Project 1: Active Listening & Learning of Orca Sounds
valentina-s opened this issue · comments
Active Listening & Learning of Orca Sounds
This project will combine the power of humans and machines to achieve superior performance in detecting orca calls.
Labeling audio data is a time consuming and expensive process. With the vast amounts of unlabeled data coming in real-time streams from ocean observing systems (including Orcasound, NSF’s Ocean Observing Initiative, and Canadian equivalents), we have a growing opportunity to engage citizen scientists in evaluating the performance of existing machine learning models, correcting model predictions, and annotating novel sounds which are not only difficult for the machine to predict, but can also be interesting for the listener to discover and study.
This project will build an active learning tool which can visualize the predictions of a machine learning algorithm on new data and allow input from the user to correct and annotate more data, which can then supplement the existing machine learning training dataset.
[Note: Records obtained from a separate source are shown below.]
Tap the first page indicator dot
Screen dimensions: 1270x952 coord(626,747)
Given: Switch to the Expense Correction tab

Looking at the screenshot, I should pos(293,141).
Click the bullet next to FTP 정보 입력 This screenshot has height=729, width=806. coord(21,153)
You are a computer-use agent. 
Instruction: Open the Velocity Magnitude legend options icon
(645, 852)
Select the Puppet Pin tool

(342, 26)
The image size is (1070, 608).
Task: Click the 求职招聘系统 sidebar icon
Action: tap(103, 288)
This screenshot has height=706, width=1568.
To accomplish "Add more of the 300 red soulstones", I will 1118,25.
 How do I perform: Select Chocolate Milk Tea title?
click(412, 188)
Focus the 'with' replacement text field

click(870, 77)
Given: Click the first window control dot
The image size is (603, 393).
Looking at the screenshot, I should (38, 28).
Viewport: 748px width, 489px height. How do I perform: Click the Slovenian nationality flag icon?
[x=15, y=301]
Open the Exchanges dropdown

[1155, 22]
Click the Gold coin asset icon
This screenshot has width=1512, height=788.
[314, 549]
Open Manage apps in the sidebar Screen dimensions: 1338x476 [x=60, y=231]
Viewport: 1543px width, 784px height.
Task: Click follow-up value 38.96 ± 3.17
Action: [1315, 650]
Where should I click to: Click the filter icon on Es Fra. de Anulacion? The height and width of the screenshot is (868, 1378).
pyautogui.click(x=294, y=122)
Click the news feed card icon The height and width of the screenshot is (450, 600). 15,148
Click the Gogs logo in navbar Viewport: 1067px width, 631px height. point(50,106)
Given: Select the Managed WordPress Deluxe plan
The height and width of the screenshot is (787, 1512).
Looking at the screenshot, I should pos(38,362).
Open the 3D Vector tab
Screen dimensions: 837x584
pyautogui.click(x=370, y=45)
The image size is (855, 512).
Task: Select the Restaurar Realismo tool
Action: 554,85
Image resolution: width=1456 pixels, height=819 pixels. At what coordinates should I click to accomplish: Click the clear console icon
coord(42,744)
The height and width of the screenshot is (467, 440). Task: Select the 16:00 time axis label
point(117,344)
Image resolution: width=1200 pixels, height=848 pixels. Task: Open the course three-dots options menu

The tool will be modular so that it can ingest data from different sources (live audio data streams or archived data) and predictions from various machine learning algorithms. A data set and model that is ready to be used as a case study in processing archived data is the products from OrcaCNN, a GSoC project led last summer by Jesse in collaboration with NGOS (Dan, and now Hannah).
Required skills: Python, deep learning, interactive visualization
Bonus skills: interest in design, active learning, web app development
Possible mentors: Valentina, Shima, Scott, Val, Jesse, Hanna, Dan
References and open-source building blocks:
-
Pod.Cast (2019 Microsoft effort; data archive)
-
- built on the audio-annotator Github repository
- Orcasound Trello card about APLOSE (including screengrabs)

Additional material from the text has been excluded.